2012年のImageNetにおける畳み込みニューラルネットワーク (CNN) の劇的な登場以来、多くのCNNモデルが提案されパフォーマンスが向上してきた。特に画像判定においてはCNNのほぼ独断場であり、数多くの応用がなされている。
網膜の画像である眼底写真においても、いくつものグループによって人工知能の優秀性が報告されている。しかしそれらはアメリカなどの先進欧米諸国や、先進国の仲間入りを果たしつつある中国やインドの患者データに限られていた。
ザンビアは発展途上国であり人口の4分の1が眼疾患と視覚障害を持っている。医療施設も限られていて、何百万人ものザンビア人は専門医を受診することができない。したがって、医師による診断の代替手段としてのAIの利用は糖尿病のアフリカの人々にとって非常に有用である。
網膜眼底画像を分類するために、2つの畳み込みニューラルネットワーク(VGGNetとResNet)の組み合わせからなるアンサンブルAIモデルが採用されている。
訓練データとして2010年から2013年までの間に得たシンガポールの糖尿病患者13,099人から76 370枚の網膜眼底画像について訓練した。テストデータとして、2012年にザンビアの糖尿病患者1574人のデータを集めたとのこと。その結果、AIは正解率97%に到達し、これは眼科専門医と同等の精度であったという。

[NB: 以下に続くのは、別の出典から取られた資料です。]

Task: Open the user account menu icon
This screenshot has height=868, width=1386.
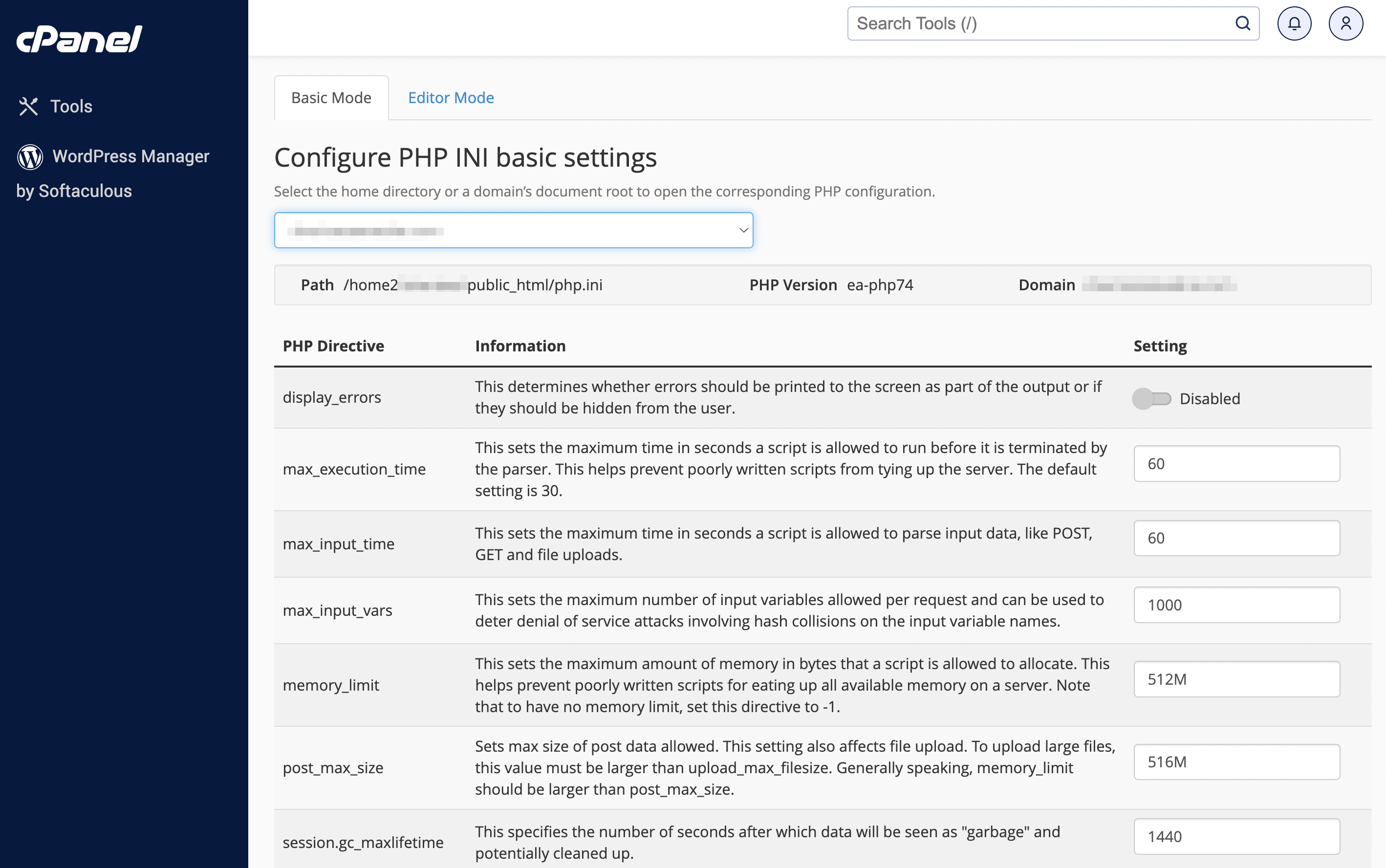Action: point(1345,23)
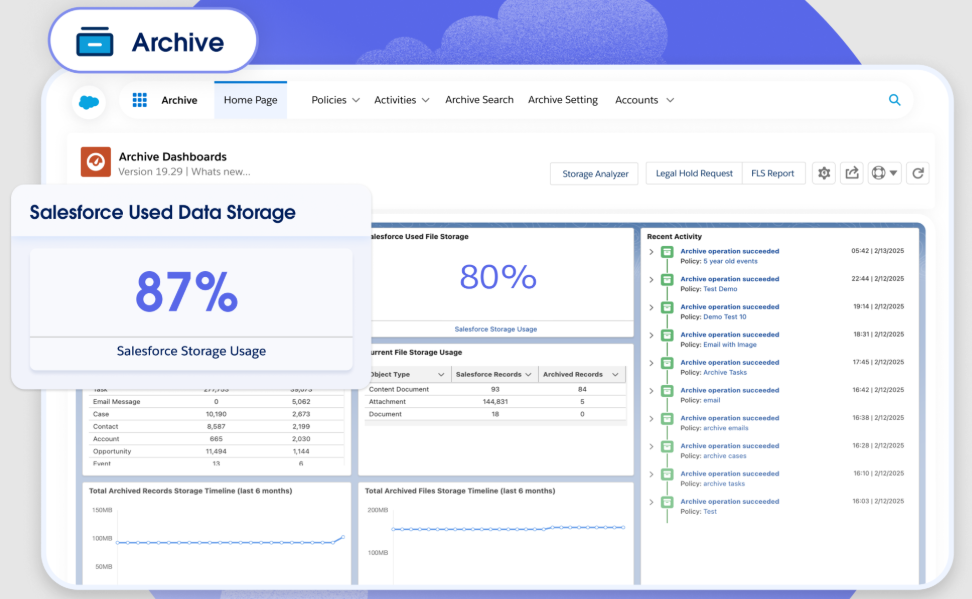Open search using the magnifier icon
972x599 pixels.
[x=894, y=100]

アフリカは医療資源が先進国よりも大きく限られており、予防可能な失明の発生率を減らすためにもAIの力を借りてより高リスクの方を層別化できるというのは有用である。先進国の1つであるシンガポールで人口知能の訓練を行っても、人種を超えてアフリカのザンビアの糖尿病患者の眼にも適応できるというのも興味深い。
網膜画像をAIに読み込ませるのは1つのトピックスであり、日本では自治医科大学眼科のグループなどが独自に開発したAIを発表している (自治医科大学webサイト)。手法が改良され医療現場に実用化される日もそう遠くないかもしれない。